Raw records —
######

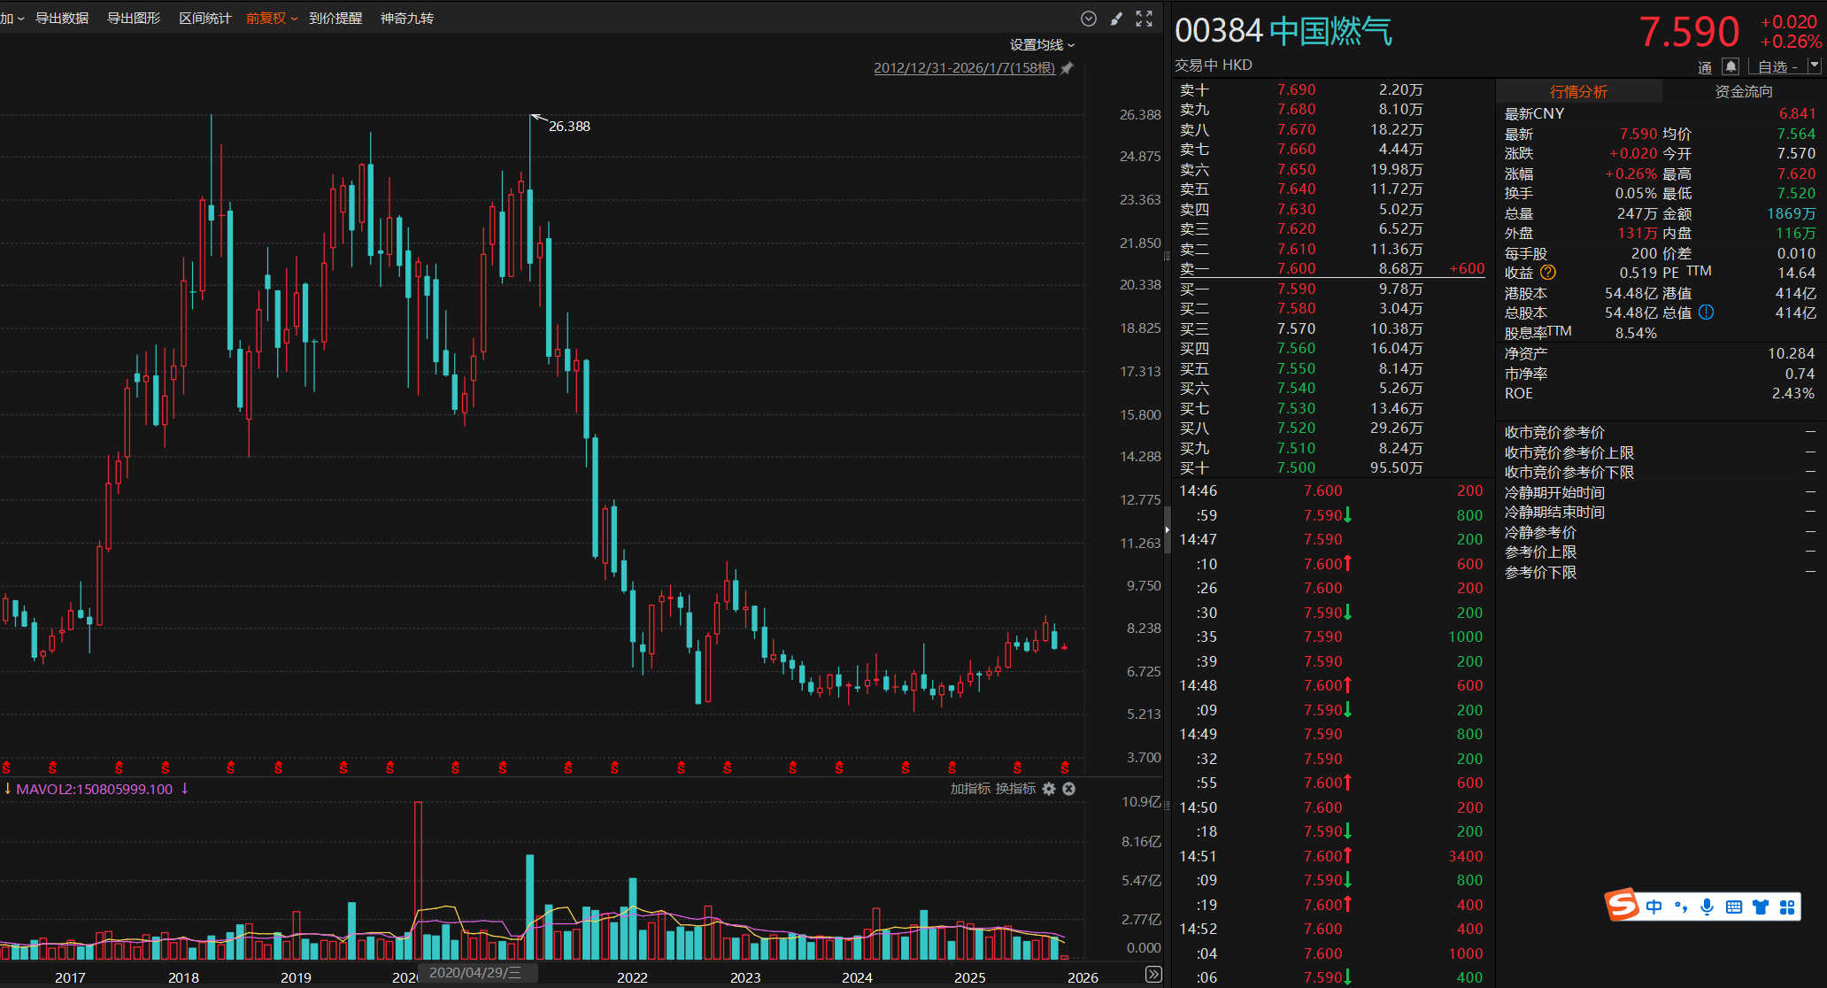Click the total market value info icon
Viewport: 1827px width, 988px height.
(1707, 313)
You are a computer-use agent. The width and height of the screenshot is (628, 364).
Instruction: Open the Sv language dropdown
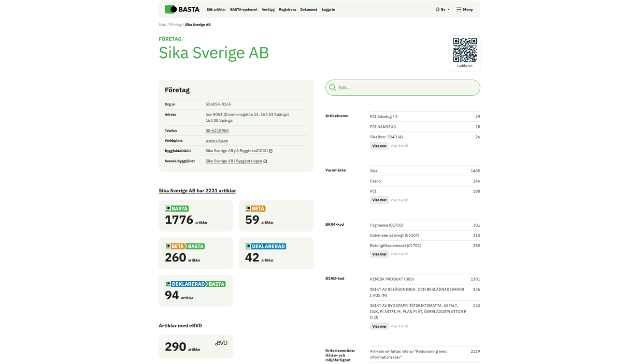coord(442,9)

######

Format the material above as a Markdown table with a "Row" column numbering each non-blank line and a "Line" column holding that line. Skip blank lines and leave the pictures out.

| Row | Line |
|---|---|
| 1 | Click the total market value info icon |
| 2 | Viewport: 1827px width, 988px height. |
| 3 | (1707, 313) |
| 4 | You are a computer-use agent. The width and height of the screenshot is (628, 364). |
| 5 | Instruction: Open the Sv language dropdown |
| 6 | coord(442,9) |